Please note that taxation is a complex subject and you should not take or refrain from taking any step without full independent advice on the particular facts of your case. The content of this article is of a general nature and no liability is accepted in connection with it.
Q I have been working in the Middle East and am planning to buy a French property to retire there. I am a UK national and prior to working aboard always lived the UK.
A You should be aware of the French rule which deems certain non French residents who own a home in France to be in receipt of income.
Q How is this tax calculated?
A You are deemed to be in receipt of income based on three times the rental value of the property. The rental figure is assessed using other local rented property for valuation purposes.
Q What are the ways around this?
A Firstly the rule does not apply if you have French income which is more than three times the rental value. This will rarely apply in practice. Secondly it does not apply if France has a double tax treaty with the country you are resident in which overrides this part of French domestic tax law. This is the case for the UAE for example.
Q What can I do if the country I am in does not have a suitable (or any) tax treaty with France?
A It starts getting more complicated here. The relevant French law says that the three times rule does not apply if you are a French national who can show that in the country where you are tax resident your personal tax on all your income is as least two thirds of what you would have paid in France on the same taxing basis.
Q How does this help me? I am not a French national
A Most French double tax treaties have a non discrimination clause which states France will not discriminate against a national of the other state.
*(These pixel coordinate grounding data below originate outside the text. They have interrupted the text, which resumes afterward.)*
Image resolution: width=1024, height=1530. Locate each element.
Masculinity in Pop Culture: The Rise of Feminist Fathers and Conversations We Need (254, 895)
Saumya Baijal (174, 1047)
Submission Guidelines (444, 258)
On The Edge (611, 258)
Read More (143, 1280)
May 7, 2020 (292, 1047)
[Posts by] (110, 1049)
This is the case in the current UK France tax treaty. This means that the French Inland Revenue must treat a UK national in the same way a French national would be treated. In other words for French national you can also read UK national.
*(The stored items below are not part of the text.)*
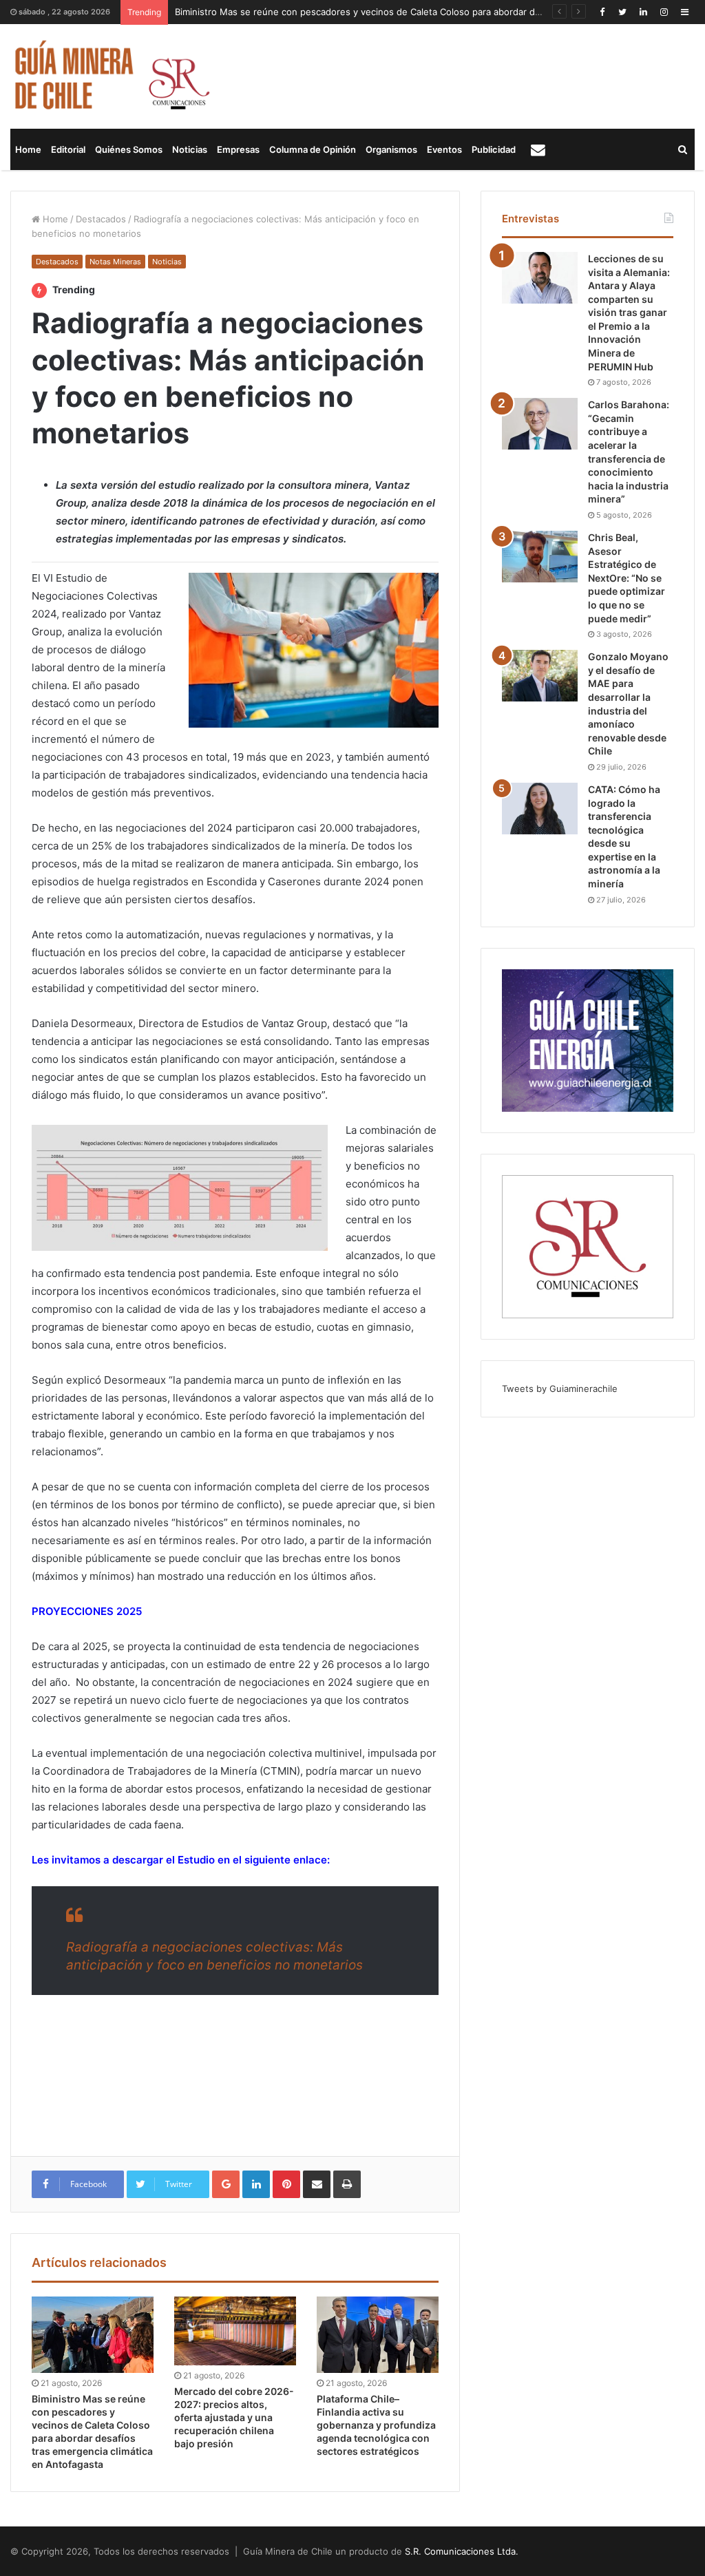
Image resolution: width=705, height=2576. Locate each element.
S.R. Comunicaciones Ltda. (461, 2551)
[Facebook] (601, 12)
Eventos (444, 149)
Q How do I show my income is taxed at the required 2/3 rate?
A This exercise is fairly complex and you need expert advice. Remember it is not your gross income which is relevant but a comparison of the net tax paid in France and the other country calculated using the French tax rules.
Q This all sounds too complicated. I do not want to divulge my offshore income to the French tax authorities. Any other suggestions?
A Yes. If you are only going to be in the Middle East for a short time then simply work out the tax payable in France and pay it! The amount may not be a great deal depending on the rental value of the property and your personal situation.
Q What about just taking a flyer and hoping the French tax authorities do not pick it up?
A Not a good idea. The notary who deals with your conveyancing is under a duty to notify the French tax authorities as he is also a tax collector. You will almost certainly be caught and the property will provide security for the French tax and fines.
Q What about owning it through a nominee or trustee in, say, the UK?
A The French rules state that you are still caught if you own it either directly or through a third party. Simple nominee agreements will definitely not work. More sophisticated arrangements may get around the problem though the costs and inherent risks in venturing into this territory mean it is only for the brave.